**What you need to do**
Would you write out the lines from the one containing "980x456 pixels." to the end of the records below, exactly and in full, please?
:: Extracted entries ::
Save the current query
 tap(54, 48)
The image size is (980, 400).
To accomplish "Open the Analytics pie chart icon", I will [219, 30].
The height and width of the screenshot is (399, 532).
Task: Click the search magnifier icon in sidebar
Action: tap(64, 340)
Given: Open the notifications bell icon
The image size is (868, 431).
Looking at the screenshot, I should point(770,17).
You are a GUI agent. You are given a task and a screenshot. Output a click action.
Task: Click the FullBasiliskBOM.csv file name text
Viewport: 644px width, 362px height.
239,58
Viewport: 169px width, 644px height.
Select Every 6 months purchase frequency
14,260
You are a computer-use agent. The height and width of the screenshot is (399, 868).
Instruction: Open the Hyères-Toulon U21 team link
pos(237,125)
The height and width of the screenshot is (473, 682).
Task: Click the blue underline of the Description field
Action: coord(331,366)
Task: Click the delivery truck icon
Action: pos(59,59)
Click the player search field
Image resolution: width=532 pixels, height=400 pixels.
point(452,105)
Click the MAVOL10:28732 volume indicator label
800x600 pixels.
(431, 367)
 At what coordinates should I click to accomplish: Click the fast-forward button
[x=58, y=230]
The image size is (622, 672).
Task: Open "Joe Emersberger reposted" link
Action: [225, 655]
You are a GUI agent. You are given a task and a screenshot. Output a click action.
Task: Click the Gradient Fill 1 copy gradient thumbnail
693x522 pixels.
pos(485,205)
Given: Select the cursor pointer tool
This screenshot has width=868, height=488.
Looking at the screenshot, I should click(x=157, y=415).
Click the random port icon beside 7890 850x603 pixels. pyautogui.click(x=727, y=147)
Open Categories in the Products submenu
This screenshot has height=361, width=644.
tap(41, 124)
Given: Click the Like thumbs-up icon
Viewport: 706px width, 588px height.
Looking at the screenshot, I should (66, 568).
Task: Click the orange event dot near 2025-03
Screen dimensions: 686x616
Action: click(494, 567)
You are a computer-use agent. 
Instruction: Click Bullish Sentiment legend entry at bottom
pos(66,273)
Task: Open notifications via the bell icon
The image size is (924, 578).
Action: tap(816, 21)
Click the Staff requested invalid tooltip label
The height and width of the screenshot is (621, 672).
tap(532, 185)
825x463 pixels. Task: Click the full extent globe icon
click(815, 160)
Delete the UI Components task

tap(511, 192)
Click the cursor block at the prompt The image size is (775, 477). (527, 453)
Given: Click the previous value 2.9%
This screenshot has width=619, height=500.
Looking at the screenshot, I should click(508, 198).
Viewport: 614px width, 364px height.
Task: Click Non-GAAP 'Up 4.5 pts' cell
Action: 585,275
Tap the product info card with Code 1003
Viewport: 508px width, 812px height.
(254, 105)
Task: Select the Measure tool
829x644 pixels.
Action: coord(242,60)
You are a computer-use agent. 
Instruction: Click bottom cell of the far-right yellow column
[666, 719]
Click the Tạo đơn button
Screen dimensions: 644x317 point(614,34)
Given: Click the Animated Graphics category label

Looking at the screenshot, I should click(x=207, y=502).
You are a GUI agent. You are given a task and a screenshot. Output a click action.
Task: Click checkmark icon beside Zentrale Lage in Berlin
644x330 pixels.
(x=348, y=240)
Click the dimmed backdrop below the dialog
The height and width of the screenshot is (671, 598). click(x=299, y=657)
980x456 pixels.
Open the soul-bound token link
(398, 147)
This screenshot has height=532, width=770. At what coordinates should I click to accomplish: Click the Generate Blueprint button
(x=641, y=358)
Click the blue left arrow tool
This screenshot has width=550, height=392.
:::
**The completed task**
980x456 pixels.
Open the soul-bound token link
(398, 147)
This screenshot has height=532, width=770. At what coordinates should I click to accomplish: Click the Generate Blueprint button
(x=641, y=358)
Click the blue left arrow tool
This screenshot has width=550, height=392.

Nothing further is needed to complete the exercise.